Taking into consideration these observations, in a recent more thorough approach, researchers tested 82 patients with RA, 26 with OA, as well as healthy controls, and found a stronger inter-rater agreement of MWR with ultrasound-derived PD signs of synovial inflammation (82%) than with clinical examination of the joint (76%) [17]. Interestingly, knees of RA patients with synovitis scored ≥2 or PD activity had significantly lower relative temperature Δt than clinically and sonographically normal knees, while normal knees of patients with RA had comparable temperature values with healthy controls as well as knees with OA. In contrast to RA, the grading of synovial fluid in OA was not associated with the level of the recorded temperature. Among RA patients, MWR had 75% sensitivity and 73% specificity for the detection of knee synovitis scored ≥2, while 80% sensitivity and 82% specificity for PD activity. At the same time, MWR performed well in the discrimination between sonographically abnormal RA knees and knees of patients with OA or healthy controls (83–98% sensitivity, 76–80% specificity). These results are strengthened by a validation assessment of MWR knee measurements in an independent cohort of 31 patients with painful knees, where a knee Δt score of ≤0.2 predicted power Doppler positivity, with 100% positive and negative predictive values.
In the same study, the relative temperature Δt of other large joints (elbow, lower leg) was lower in RA versus controls; nevertheless, MWR performed moderately and similarly to clinical examination in the detection of (teno)synovitis or ultrasound-derived PD sign in these joints.
Subsequently, in a review on imaging diagnostics, Tarakanov et al. referred to the use of MWR in order to determine the depth temperature in the projection of knee joints in 43 children with juvenile idiopathic arthritis as well as 43 healthy children. The authors suggested that clinical visual assessment of temperature data provides an instant idea of thermal asymmetry, which may be used in order to assess diseased versus healthy joints as well as changes in temperature fields observed during the disease course [22].
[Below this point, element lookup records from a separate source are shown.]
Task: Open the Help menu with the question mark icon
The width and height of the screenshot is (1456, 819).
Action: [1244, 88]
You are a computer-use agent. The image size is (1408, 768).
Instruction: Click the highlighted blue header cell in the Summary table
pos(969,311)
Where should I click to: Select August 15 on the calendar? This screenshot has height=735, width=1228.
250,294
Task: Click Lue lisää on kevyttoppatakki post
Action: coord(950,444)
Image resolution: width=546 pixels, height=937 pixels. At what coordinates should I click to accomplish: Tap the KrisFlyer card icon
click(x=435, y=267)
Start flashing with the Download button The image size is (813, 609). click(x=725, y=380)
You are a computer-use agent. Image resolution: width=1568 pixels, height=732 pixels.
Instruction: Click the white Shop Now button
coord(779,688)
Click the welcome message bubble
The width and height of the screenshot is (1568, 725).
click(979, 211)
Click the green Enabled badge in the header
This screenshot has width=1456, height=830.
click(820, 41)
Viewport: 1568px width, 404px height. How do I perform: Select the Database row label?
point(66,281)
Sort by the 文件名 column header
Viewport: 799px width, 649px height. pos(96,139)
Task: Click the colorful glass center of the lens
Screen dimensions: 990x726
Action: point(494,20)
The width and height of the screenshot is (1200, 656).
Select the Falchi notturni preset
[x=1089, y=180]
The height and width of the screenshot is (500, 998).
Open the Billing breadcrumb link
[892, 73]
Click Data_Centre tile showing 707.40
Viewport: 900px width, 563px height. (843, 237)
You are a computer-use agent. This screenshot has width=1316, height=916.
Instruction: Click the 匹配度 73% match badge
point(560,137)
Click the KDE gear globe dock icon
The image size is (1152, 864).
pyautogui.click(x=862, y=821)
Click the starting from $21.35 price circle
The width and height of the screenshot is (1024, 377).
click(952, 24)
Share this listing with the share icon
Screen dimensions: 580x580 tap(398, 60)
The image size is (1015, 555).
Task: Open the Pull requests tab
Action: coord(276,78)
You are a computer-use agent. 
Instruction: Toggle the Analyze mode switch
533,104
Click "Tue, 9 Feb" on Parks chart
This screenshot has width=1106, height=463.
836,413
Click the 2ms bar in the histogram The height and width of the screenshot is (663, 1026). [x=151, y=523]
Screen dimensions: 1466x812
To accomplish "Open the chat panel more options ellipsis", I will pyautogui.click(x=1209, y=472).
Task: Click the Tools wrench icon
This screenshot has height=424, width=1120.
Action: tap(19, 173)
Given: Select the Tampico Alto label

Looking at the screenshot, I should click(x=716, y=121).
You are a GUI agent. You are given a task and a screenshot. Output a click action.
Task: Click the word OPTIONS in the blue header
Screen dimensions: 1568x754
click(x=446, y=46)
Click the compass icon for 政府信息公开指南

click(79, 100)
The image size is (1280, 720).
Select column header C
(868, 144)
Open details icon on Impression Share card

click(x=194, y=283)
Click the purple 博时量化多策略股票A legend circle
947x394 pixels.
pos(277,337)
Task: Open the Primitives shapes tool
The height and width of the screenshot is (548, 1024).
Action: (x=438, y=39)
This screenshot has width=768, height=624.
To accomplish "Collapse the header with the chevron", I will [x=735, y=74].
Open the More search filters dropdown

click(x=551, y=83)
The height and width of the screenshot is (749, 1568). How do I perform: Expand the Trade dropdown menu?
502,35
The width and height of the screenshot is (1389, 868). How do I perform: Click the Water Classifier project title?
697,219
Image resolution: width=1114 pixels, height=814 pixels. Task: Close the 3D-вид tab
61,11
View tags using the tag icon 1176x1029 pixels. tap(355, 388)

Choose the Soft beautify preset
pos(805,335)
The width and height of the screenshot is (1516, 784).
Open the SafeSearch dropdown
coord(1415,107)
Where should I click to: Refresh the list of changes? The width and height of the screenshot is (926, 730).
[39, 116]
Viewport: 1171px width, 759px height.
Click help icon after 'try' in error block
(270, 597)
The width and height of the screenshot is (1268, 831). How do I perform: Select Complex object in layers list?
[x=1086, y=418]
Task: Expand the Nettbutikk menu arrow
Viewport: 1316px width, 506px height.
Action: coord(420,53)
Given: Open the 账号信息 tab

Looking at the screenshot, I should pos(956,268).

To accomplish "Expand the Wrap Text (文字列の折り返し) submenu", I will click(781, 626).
4. Assessment of Small Joints: Wrist, Metacarpal Proximal Interphalangeal, and Metatarsophalangeal Joints

The examination of small joints by MWR was systematically assessed by [17][23]. Taking into consideration that small joints are mainly affected in RA, in a prospective pilot study, researchers evaluated 10 patients with active, untreated RA and tested whether the temperature of the small joints, measured by MWR, correlates to disease activity. All patients underwent clinical and laboratory assessments, joint ultrasound, and MWR of the hand joints in serial evaluations up to 3 months after treatment onset [23]. By summing up the relative temperature of 16 joints (second to fifth metacarpal (MCP) and proximal interphalangeal (PIP) joints), bilaterally, researchers created a thermo-score of small joints, which correlated significantly to the standard disease activity score DAS28, the C-reactive protein serum levels, tender and swollen joint counts, the patient’s visual analog scale, and the standard 7-joint ultrasound score of small joints (US7). Moreover, a statistically significant difference in the thermo-score was observed between patients in high/moderate disease activity/remission versus those in low disease activity/remission or healthy subjects, and individual changes from baseline to the end of follow-up mirrored the corresponding DAS28 changes in the majority of patients.
In a subsequent study, the diagnostic performance of MWR at the single small joint level was tested in 82 patients with RA, 26 patients with OA, and healthy controls [17]. The diagnostic performance of MWR was moderate and similar to clinical examination in the detection of (teno)synovitis or PD in the joints included in the US7 ultrasound score, e.g., the wrist, MCP-2 and -3, PIP-2 and -3, and metatarsophalangeal (MTP)-2 and -5.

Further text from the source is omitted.